Pursuant to section 351.212(b) of the Department's regulations, the Department calculates an assessment rate for each importer or customer of the subject merchandise. The Department will issue appropriate assessment instructions directly to CBP within 15 days of publication of the final results of this review. Upon issuance of the final results of this administrative review, if any importer- or customer-specific assessment rates calculated in the final results are above de minimis (i.e., at or above 0.5 percent), see 19 CFR 351.106(c), the Department will instruct CBP to assess antidumping duties on appropriate entries by applying the assessment rate to the entered value of the merchandise.

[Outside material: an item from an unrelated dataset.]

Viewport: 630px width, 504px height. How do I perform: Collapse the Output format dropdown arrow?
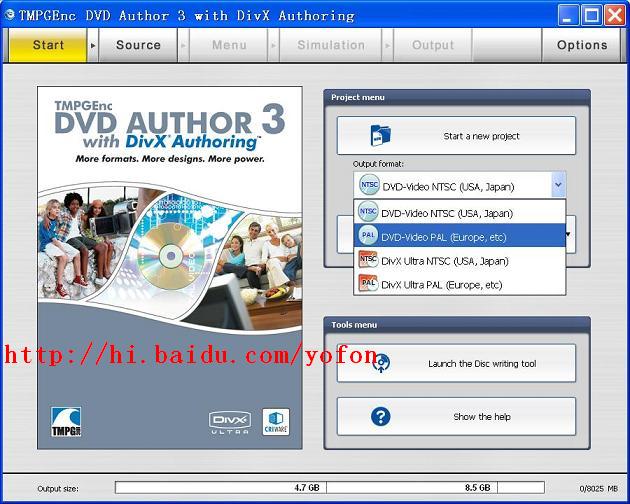coord(558,185)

The Department clarified its ``automatic assessment'' regulation on May 6, 2003 (68 FR 23954). This clarification will apply to entries of subject merchandise during the POR produced by companies included in these preliminary results of review for which the reviewed companies did not know their merchandise was destined for the United States, as well as any companies for which we are rescinding the review based on claims of no shipments. In such instances, we will instruct CBP to liquidate unreviewed entries at the all-others rate if there is no rate for the intermediate company(ies) involved in the transaction. For a full discussion of this clarification, see Antidumping and Countervailing Duty Proceedings: Assessment of Antidumping Duties, 68 FR 23954 (May 6, 2003).
Cash Deposit Requirements
The following deposit requirements will be effective upon completion of the final results of this administrative review for all shipments of SSSSC from Korea entered, or withdrawn from warehouse, for consumption on or after the publication date of the final results of this administrative review, as provided by section 751(a)(1) of the Act: 1) The cash deposit rate for the reviewed company will be the rate established in the final results of this administrative review (except no cash deposit will be required if its weighted-average margin is de minimis, i.e., less than 0.5 percent); 2) for merchandise exported by manufacturers or exporters not covered in this review but covered in the original LTFV investigation or a previous review, the cash deposit rate will continue to be the most recent rate published in the final determination or final results for which the manufacturer or exporter received an individual rate; 3) if the exporter is not a firm covered in this review, the previous review, or the original investigation, but the manufacturer is, the cash deposit rate will be the rate established for the most recent period for the manufacturer of the merchandise; and 4) if neither the exporter nor the manufacturer is a firm covered in this or any previous reviews, the cash deposit rate will be 2.49 percent, the ``all others'' rate established in the LTFV investigation.
Notification to Importers
This notice also serves as a preliminary reminder to importers of their responsibility under 19 CFR 351.402(f)(2) to file a certificate
regarding the reimbursement of antidumping duties prior to liquidation of the relevant entries during this review period. Failure to comply with this requirement could result in the Secretary's presumption that reimbursement of antidumping duties occurred and the subsequent assessment of double antidumping duties.
We are issuing and publishing these preliminary results of review in accordance with sections 751(a)(1) and 777(i)(1) of the Act.
Dated: April 3, 2006. David M. Spooner, Assistant Secretary for Import Administration.